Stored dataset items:

● ● ● ● ● ● ●

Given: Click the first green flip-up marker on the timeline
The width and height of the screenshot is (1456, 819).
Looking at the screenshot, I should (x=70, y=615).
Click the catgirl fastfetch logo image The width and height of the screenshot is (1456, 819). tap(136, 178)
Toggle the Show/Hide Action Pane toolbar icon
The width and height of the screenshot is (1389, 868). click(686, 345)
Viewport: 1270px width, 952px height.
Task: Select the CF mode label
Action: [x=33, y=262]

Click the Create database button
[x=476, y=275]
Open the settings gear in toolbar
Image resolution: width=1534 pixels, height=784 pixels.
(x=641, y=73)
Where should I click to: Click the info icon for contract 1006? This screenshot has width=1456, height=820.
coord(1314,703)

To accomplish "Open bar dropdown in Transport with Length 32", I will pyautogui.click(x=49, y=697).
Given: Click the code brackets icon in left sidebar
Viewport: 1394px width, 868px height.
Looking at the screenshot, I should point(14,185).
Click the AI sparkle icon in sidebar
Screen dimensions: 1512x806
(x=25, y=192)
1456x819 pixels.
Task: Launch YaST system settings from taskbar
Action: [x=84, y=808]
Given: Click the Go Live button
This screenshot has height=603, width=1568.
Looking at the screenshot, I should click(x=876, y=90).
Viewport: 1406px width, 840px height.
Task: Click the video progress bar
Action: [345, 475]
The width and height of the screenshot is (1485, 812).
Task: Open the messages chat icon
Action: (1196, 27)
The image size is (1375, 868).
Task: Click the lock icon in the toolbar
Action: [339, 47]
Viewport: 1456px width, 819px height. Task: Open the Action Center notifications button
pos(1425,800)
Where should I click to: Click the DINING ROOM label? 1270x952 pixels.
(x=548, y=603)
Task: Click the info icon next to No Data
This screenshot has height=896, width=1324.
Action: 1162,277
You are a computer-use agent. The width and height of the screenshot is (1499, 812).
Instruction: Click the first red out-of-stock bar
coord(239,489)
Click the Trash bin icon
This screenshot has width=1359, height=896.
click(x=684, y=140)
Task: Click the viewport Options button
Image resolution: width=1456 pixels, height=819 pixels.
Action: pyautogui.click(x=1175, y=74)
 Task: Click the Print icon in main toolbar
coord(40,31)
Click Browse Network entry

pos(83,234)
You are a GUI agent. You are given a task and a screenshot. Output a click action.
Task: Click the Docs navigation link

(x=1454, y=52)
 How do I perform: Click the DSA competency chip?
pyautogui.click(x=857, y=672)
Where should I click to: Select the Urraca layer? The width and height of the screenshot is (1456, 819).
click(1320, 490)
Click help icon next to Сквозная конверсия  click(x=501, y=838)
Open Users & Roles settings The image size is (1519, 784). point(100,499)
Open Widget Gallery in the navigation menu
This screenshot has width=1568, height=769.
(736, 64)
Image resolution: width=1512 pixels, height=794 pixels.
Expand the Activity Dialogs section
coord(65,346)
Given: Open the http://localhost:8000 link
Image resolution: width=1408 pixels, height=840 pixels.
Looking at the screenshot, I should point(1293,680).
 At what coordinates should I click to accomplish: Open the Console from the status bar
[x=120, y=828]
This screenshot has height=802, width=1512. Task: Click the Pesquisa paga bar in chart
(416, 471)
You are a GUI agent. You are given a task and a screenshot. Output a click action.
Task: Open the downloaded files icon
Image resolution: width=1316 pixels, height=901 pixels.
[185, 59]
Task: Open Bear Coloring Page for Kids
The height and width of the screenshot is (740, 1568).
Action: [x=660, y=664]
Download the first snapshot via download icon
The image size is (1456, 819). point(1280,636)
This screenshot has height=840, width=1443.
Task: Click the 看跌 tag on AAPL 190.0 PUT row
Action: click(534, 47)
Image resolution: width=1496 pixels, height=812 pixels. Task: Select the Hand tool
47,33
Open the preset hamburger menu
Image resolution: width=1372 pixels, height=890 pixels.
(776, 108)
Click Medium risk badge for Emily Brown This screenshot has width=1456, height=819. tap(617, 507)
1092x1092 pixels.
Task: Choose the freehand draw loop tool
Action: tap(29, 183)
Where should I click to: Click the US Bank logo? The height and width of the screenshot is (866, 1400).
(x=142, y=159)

● ● ● ● ● ● ●

— Directions for this task —
Each line above must be output exactly as it stands.

— Response box —
Given: Click the first green flip-up marker on the timeline
The width and height of the screenshot is (1456, 819).
Looking at the screenshot, I should (x=70, y=615).
Click the catgirl fastfetch logo image The width and height of the screenshot is (1456, 819). tap(136, 178)
Toggle the Show/Hide Action Pane toolbar icon
The width and height of the screenshot is (1389, 868). click(686, 345)
Viewport: 1270px width, 952px height.
Task: Select the CF mode label
Action: [x=33, y=262]

Click the Create database button
[x=476, y=275]
Open the settings gear in toolbar
Image resolution: width=1534 pixels, height=784 pixels.
(x=641, y=73)
Where should I click to: Click the info icon for contract 1006? This screenshot has width=1456, height=820.
coord(1314,703)

To accomplish "Open bar dropdown in Transport with Length 32", I will pyautogui.click(x=49, y=697).
Given: Click the code brackets icon in left sidebar
Viewport: 1394px width, 868px height.
Looking at the screenshot, I should point(14,185).
Click the AI sparkle icon in sidebar
Screen dimensions: 1512x806
(x=25, y=192)
1456x819 pixels.
Task: Launch YaST system settings from taskbar
Action: [x=84, y=808]
Given: Click the Go Live button
This screenshot has height=603, width=1568.
Looking at the screenshot, I should click(x=876, y=90).
Viewport: 1406px width, 840px height.
Task: Click the video progress bar
Action: [345, 475]
The width and height of the screenshot is (1485, 812).
Task: Open the messages chat icon
Action: (1196, 27)
The image size is (1375, 868).
Task: Click the lock icon in the toolbar
Action: [339, 47]
Viewport: 1456px width, 819px height. Task: Open the Action Center notifications button
pos(1425,800)
Where should I click to: Click the DINING ROOM label? 1270x952 pixels.
(x=548, y=603)
Task: Click the info icon next to No Data
This screenshot has height=896, width=1324.
Action: 1162,277
You are a computer-use agent. The width and height of the screenshot is (1499, 812).
Instruction: Click the first red out-of-stock bar
coord(239,489)
Click the Trash bin icon
This screenshot has width=1359, height=896.
click(x=684, y=140)
Task: Click the viewport Options button
Image resolution: width=1456 pixels, height=819 pixels.
Action: pyautogui.click(x=1175, y=74)
 Task: Click the Print icon in main toolbar
coord(40,31)
Click Browse Network entry

pos(83,234)
You are a GUI agent. You are given a task and a screenshot. Output a click action.
Task: Click the Docs navigation link

(x=1454, y=52)
 How do I perform: Click the DSA competency chip?
pyautogui.click(x=857, y=672)
Where should I click to: Select the Urraca layer? The width and height of the screenshot is (1456, 819).
click(1320, 490)
Click help icon next to Сквозная конверсия  click(x=501, y=838)
Open Users & Roles settings The image size is (1519, 784). point(100,499)
Open Widget Gallery in the navigation menu
This screenshot has width=1568, height=769.
(736, 64)
Image resolution: width=1512 pixels, height=794 pixels.
Expand the Activity Dialogs section
coord(65,346)
Given: Open the http://localhost:8000 link
Image resolution: width=1408 pixels, height=840 pixels.
Looking at the screenshot, I should point(1293,680).
 At what coordinates should I click to accomplish: Open the Console from the status bar
[x=120, y=828]
This screenshot has height=802, width=1512. Task: Click the Pesquisa paga bar in chart
(416, 471)
You are a GUI agent. You are given a task and a screenshot. Output a click action.
Task: Open the downloaded files icon
Image resolution: width=1316 pixels, height=901 pixels.
[185, 59]
Task: Open Bear Coloring Page for Kids
The height and width of the screenshot is (740, 1568).
Action: [x=660, y=664]
Download the first snapshot via download icon
The image size is (1456, 819). point(1280,636)
This screenshot has height=840, width=1443.
Task: Click the 看跌 tag on AAPL 190.0 PUT row
Action: click(534, 47)
Image resolution: width=1496 pixels, height=812 pixels. Task: Select the Hand tool
47,33
Open the preset hamburger menu
Image resolution: width=1372 pixels, height=890 pixels.
(776, 108)
Click Medium risk badge for Emily Brown This screenshot has width=1456, height=819. tap(617, 507)
1092x1092 pixels.
Task: Choose the freehand draw loop tool
Action: tap(29, 183)
Where should I click to: Click the US Bank logo? The height and width of the screenshot is (866, 1400).
(x=142, y=159)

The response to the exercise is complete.